(Stored items)
========

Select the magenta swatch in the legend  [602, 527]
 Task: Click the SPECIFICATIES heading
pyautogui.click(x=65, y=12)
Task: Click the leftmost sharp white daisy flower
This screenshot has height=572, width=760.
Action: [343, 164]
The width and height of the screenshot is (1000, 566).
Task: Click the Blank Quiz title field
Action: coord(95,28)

========

◆ EXERCISE PROMPT: Looking at the records above, please output exactly the lines that run from the one holding "Task: Click the SPECIFICATIES heading" to the final line, and only those.

◆ OUTPUT FOR THIS TASK:
 Task: Click the SPECIFICATIES heading
pyautogui.click(x=65, y=12)
Task: Click the leftmost sharp white daisy flower
This screenshot has height=572, width=760.
Action: [343, 164]
The width and height of the screenshot is (1000, 566).
Task: Click the Blank Quiz title field
Action: coord(95,28)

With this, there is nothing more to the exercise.